[EXERCISE INSTRUCTIONS]
(a) In the liver transplant methods passage, what area under the receiver operating characteristic curve was reported for the final multivariate model?
(b) Continue the liver transplant methods passage from its final sentence.

[GIVEN PASSAGE]
BMI, body mass index; CI, confidence interval; DDLT, deceased donor liver transplantation; DSA, donor service area; HBV, hepatitis B virus; HCC, hepatocellular carcinoma; HCV, hepatitis C virus; LDLT, living donor liver transplantation; MELD, Model for End-Stage Liver Disease; OR, odds ratio; PELD, Pediatric End-Stage Liver Disease; SD, standard deviation.
PATIENTS AND METHODS
Data on adult, non–status 1 liver-only transplants between January 1, 2003 and December 31, 2009 were obtained from United Network for Organ Sharing Standard Transplant Analysis and Research files so that characteristics associated with LDLT could be evaluated. Only primary transplants were included. We compared the frequency distributions (categorical variables) and means (continuous variables) of patients undergoing LDLT and patients undergoing DDLT. The variables that were considered included recipient race/ethnicity, sex, blood type, primary diagnosis at the time of transplantation [categorized as hepatitis C virus (HCV), hepatitis B virus (HBV), cholestatic liver disease/cirrhosis, malignant neoplasms, and other], insurance type, diabetes, life support, preoperative portal vein thrombosis, previous abdominal surgery, Model for End-Stage Liver Disease (MELD) exception status, mechanical ventilation before transplantation, calendar year of transplantation, age, albumin level at the time of transplantation, body mass index (BMI), and match MELD score. Univariate odds ratios (ORs) for the likelihood of undergoing LDLT versus DDLT were calculated by logistic regression, and variables with a P value less than 0.1 were further evaluated by multivariate logistic regression. Stepwise selection with an α value of 0.01 was used to select the final multivariate model. The Hosmer-Lemeshow goodness-of-fit test (P = 0.19) and the area under the receiver operating characteristic curve (0.87) confirmed the model fit for the final multivariate model.
Although the P value for the MELD exception status was less than 0.001, the MELD exception status was not included in the final multivariate model because we examined the match MELD score, not the laboratory MELD score. Patients without exception scores had match MELD scores reflective of their laboratory MELD scores, whereas patients with exception points had match MELD scores greater than their laboratory MELD scores because the final exception scores were used. The inclusion of the exception status and the use of the match MELD score would have given excess weight to the patients with exception scores. Because only 9.0% of the patients undergoing LDLT were granted exception points and because the match MELD score was included in the multivariate analysis, the MELD exception score was excluded.

[Saved entries]
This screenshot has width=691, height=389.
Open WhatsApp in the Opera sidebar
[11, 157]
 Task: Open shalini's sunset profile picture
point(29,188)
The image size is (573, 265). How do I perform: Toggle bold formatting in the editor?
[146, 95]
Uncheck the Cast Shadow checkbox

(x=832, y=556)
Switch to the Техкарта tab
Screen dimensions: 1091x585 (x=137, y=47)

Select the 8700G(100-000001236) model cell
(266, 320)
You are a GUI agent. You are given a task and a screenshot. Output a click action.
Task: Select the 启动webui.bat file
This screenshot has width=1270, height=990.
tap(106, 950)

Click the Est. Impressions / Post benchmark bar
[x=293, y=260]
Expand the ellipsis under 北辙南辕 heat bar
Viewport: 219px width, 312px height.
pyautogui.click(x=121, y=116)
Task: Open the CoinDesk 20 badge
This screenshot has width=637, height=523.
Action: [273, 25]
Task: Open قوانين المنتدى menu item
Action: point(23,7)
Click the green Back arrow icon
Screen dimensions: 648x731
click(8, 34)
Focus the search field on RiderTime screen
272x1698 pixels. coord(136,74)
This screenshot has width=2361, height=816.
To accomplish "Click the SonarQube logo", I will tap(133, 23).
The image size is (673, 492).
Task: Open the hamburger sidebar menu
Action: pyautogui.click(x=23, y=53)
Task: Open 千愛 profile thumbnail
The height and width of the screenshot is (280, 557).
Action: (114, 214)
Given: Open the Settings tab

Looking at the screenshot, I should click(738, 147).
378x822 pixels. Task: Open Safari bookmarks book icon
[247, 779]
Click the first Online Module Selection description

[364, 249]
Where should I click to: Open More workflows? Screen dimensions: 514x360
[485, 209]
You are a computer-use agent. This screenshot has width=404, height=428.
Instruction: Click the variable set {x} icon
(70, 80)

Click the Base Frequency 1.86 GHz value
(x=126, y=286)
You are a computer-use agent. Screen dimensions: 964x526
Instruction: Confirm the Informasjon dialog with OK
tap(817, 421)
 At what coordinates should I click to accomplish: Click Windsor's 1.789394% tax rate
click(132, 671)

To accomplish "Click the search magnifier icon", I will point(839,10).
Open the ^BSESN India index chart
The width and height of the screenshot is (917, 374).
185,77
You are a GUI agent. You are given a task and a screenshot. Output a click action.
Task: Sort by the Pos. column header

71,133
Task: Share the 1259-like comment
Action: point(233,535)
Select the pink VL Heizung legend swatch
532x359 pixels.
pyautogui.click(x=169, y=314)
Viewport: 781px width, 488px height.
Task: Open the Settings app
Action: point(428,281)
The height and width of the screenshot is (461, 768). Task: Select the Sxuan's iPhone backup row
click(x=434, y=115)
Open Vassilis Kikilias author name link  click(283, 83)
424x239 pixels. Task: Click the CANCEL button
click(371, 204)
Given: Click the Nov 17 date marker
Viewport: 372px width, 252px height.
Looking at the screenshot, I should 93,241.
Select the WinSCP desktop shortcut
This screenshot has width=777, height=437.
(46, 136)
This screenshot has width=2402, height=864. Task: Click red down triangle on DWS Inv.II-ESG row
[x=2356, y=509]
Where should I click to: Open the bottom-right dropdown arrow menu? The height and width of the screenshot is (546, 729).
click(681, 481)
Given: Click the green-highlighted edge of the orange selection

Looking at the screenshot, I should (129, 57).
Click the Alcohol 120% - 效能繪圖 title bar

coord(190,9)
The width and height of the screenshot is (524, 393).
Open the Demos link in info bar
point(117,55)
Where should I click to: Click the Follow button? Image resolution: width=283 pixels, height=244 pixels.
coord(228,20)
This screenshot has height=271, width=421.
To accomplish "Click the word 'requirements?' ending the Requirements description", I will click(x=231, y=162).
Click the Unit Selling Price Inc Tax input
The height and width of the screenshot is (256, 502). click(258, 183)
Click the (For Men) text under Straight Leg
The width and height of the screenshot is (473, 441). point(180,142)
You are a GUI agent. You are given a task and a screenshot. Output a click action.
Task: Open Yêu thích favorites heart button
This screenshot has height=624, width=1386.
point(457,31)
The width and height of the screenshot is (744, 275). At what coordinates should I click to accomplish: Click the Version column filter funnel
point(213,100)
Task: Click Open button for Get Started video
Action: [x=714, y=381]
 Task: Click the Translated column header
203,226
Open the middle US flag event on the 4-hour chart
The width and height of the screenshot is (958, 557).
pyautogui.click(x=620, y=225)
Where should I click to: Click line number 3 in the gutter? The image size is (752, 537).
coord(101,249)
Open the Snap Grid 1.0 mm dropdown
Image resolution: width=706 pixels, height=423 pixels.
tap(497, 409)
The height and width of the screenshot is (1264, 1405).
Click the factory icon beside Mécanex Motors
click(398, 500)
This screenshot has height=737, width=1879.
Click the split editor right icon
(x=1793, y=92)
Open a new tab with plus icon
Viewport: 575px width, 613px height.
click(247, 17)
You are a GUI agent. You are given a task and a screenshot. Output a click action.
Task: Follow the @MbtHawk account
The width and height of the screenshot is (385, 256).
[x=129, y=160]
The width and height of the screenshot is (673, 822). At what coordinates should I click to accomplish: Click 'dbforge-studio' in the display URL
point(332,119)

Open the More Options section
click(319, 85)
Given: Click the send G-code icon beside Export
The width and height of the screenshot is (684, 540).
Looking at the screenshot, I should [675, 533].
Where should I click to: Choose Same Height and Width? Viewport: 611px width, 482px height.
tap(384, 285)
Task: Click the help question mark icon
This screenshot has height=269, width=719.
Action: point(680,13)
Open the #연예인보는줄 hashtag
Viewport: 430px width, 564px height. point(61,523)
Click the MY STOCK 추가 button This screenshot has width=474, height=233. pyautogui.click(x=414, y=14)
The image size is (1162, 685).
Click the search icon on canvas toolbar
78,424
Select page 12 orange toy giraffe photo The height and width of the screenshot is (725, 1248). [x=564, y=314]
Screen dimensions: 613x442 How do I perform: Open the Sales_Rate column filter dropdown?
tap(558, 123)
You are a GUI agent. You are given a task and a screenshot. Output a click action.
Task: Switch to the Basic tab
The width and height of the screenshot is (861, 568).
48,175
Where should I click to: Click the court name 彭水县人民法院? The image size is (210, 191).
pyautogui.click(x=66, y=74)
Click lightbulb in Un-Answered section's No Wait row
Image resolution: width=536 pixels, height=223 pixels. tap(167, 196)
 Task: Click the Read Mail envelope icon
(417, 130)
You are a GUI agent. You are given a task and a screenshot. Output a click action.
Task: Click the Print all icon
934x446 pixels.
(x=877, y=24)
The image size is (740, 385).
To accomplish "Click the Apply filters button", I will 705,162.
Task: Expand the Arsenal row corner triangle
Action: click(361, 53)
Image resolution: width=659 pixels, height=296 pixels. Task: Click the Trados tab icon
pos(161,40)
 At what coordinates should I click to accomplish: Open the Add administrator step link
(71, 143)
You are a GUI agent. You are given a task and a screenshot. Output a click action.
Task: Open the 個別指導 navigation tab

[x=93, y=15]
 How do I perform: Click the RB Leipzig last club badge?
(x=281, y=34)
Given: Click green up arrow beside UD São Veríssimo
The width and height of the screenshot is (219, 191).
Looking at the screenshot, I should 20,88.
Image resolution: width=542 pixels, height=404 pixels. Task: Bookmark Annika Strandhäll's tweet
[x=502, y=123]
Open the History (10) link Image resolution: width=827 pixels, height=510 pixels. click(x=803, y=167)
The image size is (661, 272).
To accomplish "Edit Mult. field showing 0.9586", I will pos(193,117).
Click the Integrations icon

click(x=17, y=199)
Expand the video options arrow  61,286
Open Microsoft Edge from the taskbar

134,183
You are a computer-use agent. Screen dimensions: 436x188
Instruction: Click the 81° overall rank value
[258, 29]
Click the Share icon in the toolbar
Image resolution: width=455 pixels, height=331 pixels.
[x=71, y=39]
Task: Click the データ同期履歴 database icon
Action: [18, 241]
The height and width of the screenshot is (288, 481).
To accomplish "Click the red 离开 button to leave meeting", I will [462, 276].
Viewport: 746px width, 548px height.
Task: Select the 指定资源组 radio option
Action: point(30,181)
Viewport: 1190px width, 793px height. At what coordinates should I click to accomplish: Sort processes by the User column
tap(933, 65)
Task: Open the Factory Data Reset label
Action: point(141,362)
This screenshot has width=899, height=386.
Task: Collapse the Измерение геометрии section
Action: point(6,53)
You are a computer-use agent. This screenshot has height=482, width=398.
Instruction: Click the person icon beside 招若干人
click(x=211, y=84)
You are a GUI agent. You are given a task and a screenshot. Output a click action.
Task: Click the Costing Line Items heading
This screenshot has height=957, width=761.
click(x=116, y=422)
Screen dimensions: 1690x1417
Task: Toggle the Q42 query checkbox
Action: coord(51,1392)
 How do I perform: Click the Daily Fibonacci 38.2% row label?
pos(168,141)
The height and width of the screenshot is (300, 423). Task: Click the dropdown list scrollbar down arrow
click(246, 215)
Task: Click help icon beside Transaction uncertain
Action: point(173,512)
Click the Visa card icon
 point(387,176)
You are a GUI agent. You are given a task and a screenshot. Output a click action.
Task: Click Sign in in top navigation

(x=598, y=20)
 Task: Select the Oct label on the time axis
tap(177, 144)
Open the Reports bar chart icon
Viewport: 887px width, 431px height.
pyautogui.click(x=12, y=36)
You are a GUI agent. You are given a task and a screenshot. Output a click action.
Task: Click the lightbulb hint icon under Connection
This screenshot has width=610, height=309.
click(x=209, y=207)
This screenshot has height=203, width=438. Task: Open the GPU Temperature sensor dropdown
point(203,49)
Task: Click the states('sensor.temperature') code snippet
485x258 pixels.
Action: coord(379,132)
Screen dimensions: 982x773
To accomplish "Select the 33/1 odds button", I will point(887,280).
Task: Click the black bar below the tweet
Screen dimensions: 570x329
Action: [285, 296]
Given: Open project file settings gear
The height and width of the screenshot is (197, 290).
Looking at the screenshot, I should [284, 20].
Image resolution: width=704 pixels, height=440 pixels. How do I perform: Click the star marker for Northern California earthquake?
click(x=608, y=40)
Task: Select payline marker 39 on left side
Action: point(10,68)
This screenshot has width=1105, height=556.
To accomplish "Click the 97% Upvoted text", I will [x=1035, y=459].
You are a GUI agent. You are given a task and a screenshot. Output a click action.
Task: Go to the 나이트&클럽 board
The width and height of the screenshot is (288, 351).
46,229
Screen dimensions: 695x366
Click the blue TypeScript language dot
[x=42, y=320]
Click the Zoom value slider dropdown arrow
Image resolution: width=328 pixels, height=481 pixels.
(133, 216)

[RESPONSES BY ITEM NUMBER]
(a) 0.87

(b)
To evaluate the impact of the MELD score at the DSA level on the likelihood of LDLT, we calculated the median match MELD scores for DDLT for each DSA by the primary diagnosis and the blood type, which are the 2 most significant recipient factors associated with LDLT after the match MELD score (as demonstrated by the highest Wald chi-square values in the multivariate model). Each transplant recipient was assigned a DSA subgroup–specific match MELD score to represent the median match MELD score within the recipient's DSA for a DDLT of the same diagnosis and blood type. The assigned median match MELD scores were categorized into quintiles at the patient level (quintile 1, MELD score = 6-21; quintile 2, MELD score = 22; quintile 3, MELD score = 23-24; quintile 4, MELD score = 25-27; and quintile 5, MELD score ≥28): the lowest quintile represented the DSAs with the lowest subgroup-specific median match MELD scores, and the highest quintile represented the DSAs with the highest subgroup-specific median match MELD scores. We calculated the median match MELD score and the proportion of LDLT versus DDLT by the quintile of the assigned median match MELD scores. We also examined the adjusted odds of LDLT after stratification by the quintile of the assigned median match MELD scores.
Although patients who were on the liver transplant wait list for longer periods were more likely to undergo LDLT [adjusted OR for the logarithm of wait-list days = 1.18 (data not shown)], the inclusion of days on the wait list did not meaningfully change the multivariate analysis, and 41 recipients (12 with LDLT) were excluded because they spent 0 days on the wait list (a value that cannot be log-transformed). Therefore, the time on the wait list was excluded from the final model. The same was true for the transplant center volume because with the addition of MELD quintiles to the multivariate model, the transplant center volume no longer had statistical significance in the multivariate model [P = 0.66 (data not shown)]. Thus, the transplant center volume was excluded from the final model.
All statistical analyses were conducted with SAS version 9.2 (SAS Institute, Inc., Cary, NC). This study was determined to be exempt by the committee on human research of the University of California San Francisco.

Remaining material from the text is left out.